Un año más tarde, con apenas 23 años, viaja a Alemania como corresponsal del periódico Expressen. La descomposición del país germano no sólo apreciable en las ruinas del tétrico y desolador paisaje urbano que contempló en Berlín, Munich, Hamburgo y Stturgart, comporta en la retina del jovencísimo escritor una visión de reportaje, ya que ahonda en otros aspectos que naufragan en la concepción de un mundo cuyas consecuencias estamos sufriendo desde entonces.
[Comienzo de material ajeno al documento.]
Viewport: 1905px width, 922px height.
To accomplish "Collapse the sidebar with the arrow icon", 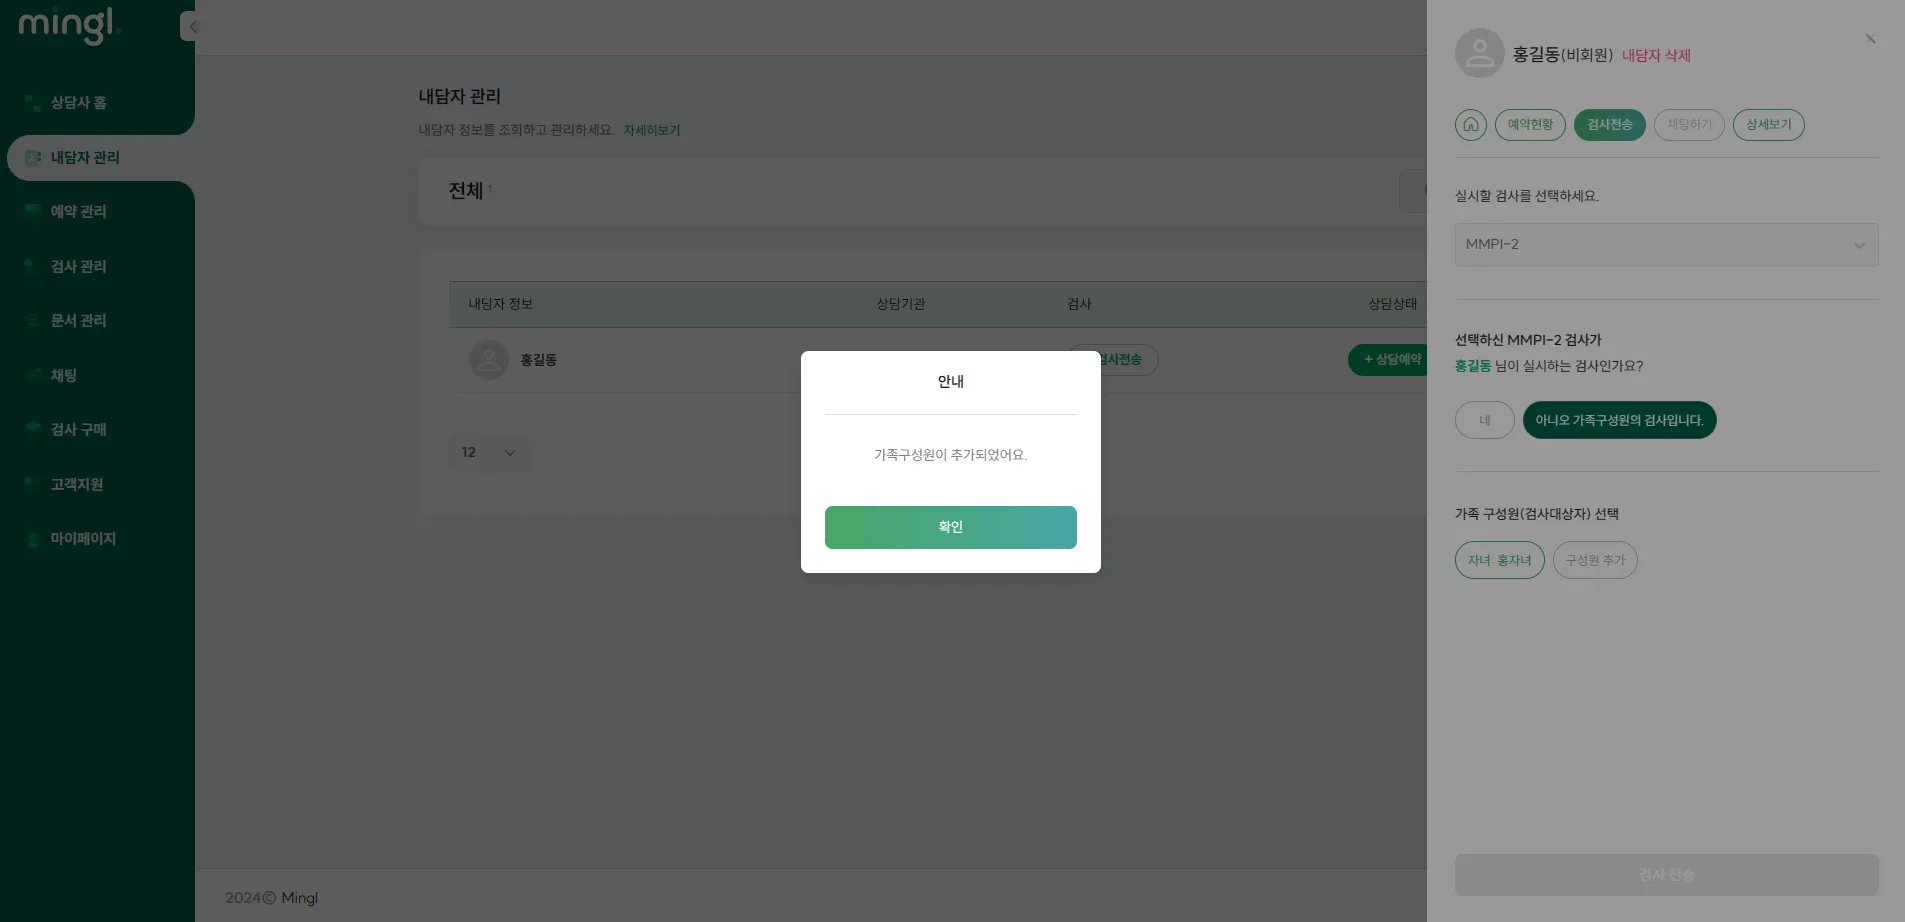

Escruta en los rostros humanos que sobreviven a la estela calamitosa del nazismo y que sólo aspiran tras la contienda bélica a proveerse de alimento, mientras malviven en condiciones indignantes y el floreciente mercado negro campa a sus anchas. Como así describiera en 1949, la magistral película El tercer hombre. Con guión de Graham Greene y la participación de Orson Welles, Joseph Cotten y Alida Valli, en los papeles principales. En el caso del autor sueco la compilación de sus indagaciones, que cumplió a golpe de calcetín, fue la obra Otoño alemán, publicada en 1947. Este hecho da la magnitud precisa del empaque de un escritor que abunda con decisión en los entresijos del panorama político internacional, y que no duda en asestar sus críticas desde Churchill a Stalin, pasando por el Papa. Apreciable en lucidos artículos en los que a la perspicacia analítica adiciona una elevada calidad expresiva e inteligente capacidad de argumentación.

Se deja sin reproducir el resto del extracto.